Top 10 downloaded packages | |||
---|---|---|---|
New Packages | Updated Packages | ||
package | count | package | count |
aws.s3 | 33247993 | aws.ec2metadata | 38373146 |
lifecycle | 8641283 | rsconnect | 37618108 |
fastmap | 3407634 | aws.s3 | 33247993 |
lme4 | 3114253 | rlang | 17630623 |
psych | 1664886 | ggplot2 | 13939669 |
fracdiff | 1579339 | dplyr | 13514400 |
subselect | 499165 | vctrs | 12852910 |
leaflet.providers | 367060 | Rcpp | 12411703 |
parameters | 223878 | ellipsis | 11457747 |
lsei | 223113 | tibble | 11394919 |
Source RStudio CRAN Mirror |
Obviously the majority of the top packages are going to be from the tidyverse. These are mostly mature packages so I don’t expect many changes in the core functionality, meaning I’ll review the recent updates whenever I use the package. Let’s focus on the new packages instead. Here we see aws.s3 and lme4 which aren’t really new packages, the former has lived on GitHub for a while and the latter is just a port to S4 classes. We also see some packages that were new but already have been archived, such as lsei. Good to see CRAN is being kept clean and tidy. The list of new packages does reveal some packages to explore (e.g. fastmap looks interesting) but overall it is still too long. If only there was someone that had done the job of filtering interesting packages for me…
I am La-Zy, God of dawdle
That someone is Joseph Rickert, now at RStudio, where he posts his top new packages every month. Here’s an example for September 2019, they’re even categorized!
I could stop here and go through the 12 blogposts manually but where would the fun be in that. Instead let’s use rvest to scrape the posts and extract the list of new packages.
library(rvest)
fetch_data <- function(url){
post <- read_html(url) %>%
html_nodes(".article-entry") %>%
html_nodes("h3, p")
headers <- map_chr(post, ~ ifelse(html_name(.x) == 'h3',
html_text(.x), NA))
packages <- map_chr(post, ~ ifelse(html_name(.x) == 'p',
(html_nodes(.x, 'a') %>% html_text())[1], NA))
tibble(Category=headers, Package=packages) %>%
tidyr::fill(Category) %>%
tidyr::drop_na() -> result
return(result)
}
urls <- readLines('top40_rviews_pkgs.txt')
rviews_pkgs <- map_dfr(urls, fetch_data)
head(rviews_pkgs)
## # A tibble: 6 x 2
## Category Package
## <chr> <chr>
## 1 Data eia
## 2 Data litteR
## 3 Data rSymbiota
## 4 Data Science bdpar
## 5 Data Science modeLLtest
## 6 Finance lazytrade
It was easier to get just the packages but I also wanted to get the category, hence the double use of map_chr
. Either way, the scraping resulted in 441 packages (because 11 x 40 = 441, right?). Let’s see how the packages are distributed over category.
It makes sense Statistics would be the top category so I guess that’s a good sanity check. Category is an interesting property by which I can further filter down.
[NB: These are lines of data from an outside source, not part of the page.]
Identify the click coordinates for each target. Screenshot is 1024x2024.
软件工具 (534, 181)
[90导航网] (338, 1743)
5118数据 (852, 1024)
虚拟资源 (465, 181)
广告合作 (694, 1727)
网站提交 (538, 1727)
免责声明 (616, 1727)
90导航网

For example, I’m not really interested in packages from the Genomics or Medicine category.
For now I’ll restrict myself to packages from Utilities and Machine Learning which is still 128 packages. Maybe if I join this to the number of downloads I can work my way down.
Category | Package | count |
---|---|---|
Utilities | fastmap | 3407634 |
Utilities | arrow | 162767 |
Utilities | renv | 118931 |
Utilities | warp | 93468 |
Machine Learning | mlr3 | 49123 |
Utilities | googlesheets4 | 45286 |
Utilities | hardhat | 38556 |
Utilities | gt | 28884 |
Utilities | pins | 23925 |
Machine Learning | mlr3pipelines | 22274 |
Utilities | progressr | 20378 |
Machine Learning | azuremlsdk | 13704 |
Machine Learning | quanteda.textmodels | 11196 |
Machine Learning | mlr3proba | 9840 |
Utilities | gridtext | 9640 |
Utilities | babelwhale | 8268 |
Utilities | modelsummary | 7986 |
Machine Learning | modelStudio | 7851 |
Machine Learning | forecastML | 7249 |
Utilities | butcher | 7020 |
I have already mentioned fastmap but just going through the list amazes me. I mean pins solves my data problems, gt solves my table formatting problems (I’ve been using it throughout this blogpost), renv solves my environment problems, etc., etc.
It looks like the past year has been good and I have missed a lot. So if you don’t mind, I’ll now be going down the rabbithole and try all these goodies out.